COVID-19 (CS_main)

COVID-19 (CS_main)

ANPC-led international collaborations on COVID-19

Historical Perspective: One of the driving aims in the creation of the ANPC was to build high technology based laboratory technologies that could undertake biomedical discovery and study human disease at both individual and population scale. In particular there is a focus on gene-environment interactions and how they shape disease risks and responses to therapy at the personal level that can be coupled to precision medicine approaches. The history of the ANPC and the computational and systems medicine center in the HFI is embedded in its international collaborations and outreach which was built over decades by leading members of our group which have pioneered the use of spectroscopic techniques in metabolic phenotyping. The HFI is also the cultural core of the International Phenome Center Network (IPCN) which was transferred from Imperial College London to MU in 2018. The IPCN is focussed on standardisation of metabolic science and harmonisation of technologies applied to major global unmet medical needs. Early in 2020, COVID-19 emerged as the world’s most important unmet medical need and a global health challenge unseen in a century. Consequently, the ANPC and the IPCN put COVID-19 research at the top of their biomedical priority list and we have been working together to understand the biochemical consequences of SARS CoV-2 infection and the detection and prediction of clinical outcomes both acute and chronic.

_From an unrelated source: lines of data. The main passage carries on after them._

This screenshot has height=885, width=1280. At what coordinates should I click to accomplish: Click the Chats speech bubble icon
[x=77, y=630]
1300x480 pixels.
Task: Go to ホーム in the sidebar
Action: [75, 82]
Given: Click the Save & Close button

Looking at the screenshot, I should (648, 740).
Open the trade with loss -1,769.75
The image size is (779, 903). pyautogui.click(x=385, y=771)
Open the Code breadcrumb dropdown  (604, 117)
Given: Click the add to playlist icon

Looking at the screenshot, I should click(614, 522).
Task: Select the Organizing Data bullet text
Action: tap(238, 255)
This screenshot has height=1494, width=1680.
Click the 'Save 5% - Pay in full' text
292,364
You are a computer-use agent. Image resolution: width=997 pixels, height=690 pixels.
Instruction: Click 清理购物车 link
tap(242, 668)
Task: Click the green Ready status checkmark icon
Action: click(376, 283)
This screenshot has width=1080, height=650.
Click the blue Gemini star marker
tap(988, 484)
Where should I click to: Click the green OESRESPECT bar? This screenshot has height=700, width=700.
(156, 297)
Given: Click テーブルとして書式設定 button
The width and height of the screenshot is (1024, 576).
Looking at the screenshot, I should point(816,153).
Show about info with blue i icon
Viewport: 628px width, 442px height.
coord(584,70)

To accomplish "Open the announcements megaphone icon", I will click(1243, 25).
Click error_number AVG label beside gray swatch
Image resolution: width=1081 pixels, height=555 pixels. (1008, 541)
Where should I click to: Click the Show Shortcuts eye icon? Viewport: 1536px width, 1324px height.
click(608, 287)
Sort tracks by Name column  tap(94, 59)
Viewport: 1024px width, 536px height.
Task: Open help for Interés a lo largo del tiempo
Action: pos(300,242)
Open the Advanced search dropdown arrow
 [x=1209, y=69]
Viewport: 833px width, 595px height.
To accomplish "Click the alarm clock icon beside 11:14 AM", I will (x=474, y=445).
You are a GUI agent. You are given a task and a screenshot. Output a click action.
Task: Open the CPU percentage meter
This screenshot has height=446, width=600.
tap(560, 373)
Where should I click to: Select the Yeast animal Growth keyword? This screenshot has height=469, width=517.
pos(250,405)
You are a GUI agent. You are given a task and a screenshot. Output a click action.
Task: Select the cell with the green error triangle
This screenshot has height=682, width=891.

Analytical Platforms for COVID-19 Phenotyping: The high field NMR and multiplatform MS technologies at the ANPC (Figure 1) offer a multi-window framework for interrogating the biochemical effects of any type disease. This is of quintessential importance in the discovery process on emergent diseases such as COVID-19. The multiplatform capability allows individual patient samples to be processed and interrogated for multiple biochemical windows at the same time in a way that allows deeper biochemical connections between instrumental modalities and biochemical pathway outputs to be analysed statistically in a way that is not possible between laboratories operating remotely on different samples with different technologies. The IPCN connection allows not only access to diverse sample sources, but also the ability to perform interlaboratory comparisons and geographical comparisons of disease properties from patients round the world. This the ANPC-IPCN interaction is unique in the world in its ability to perform harmonised biomarker discovery for COVID-19.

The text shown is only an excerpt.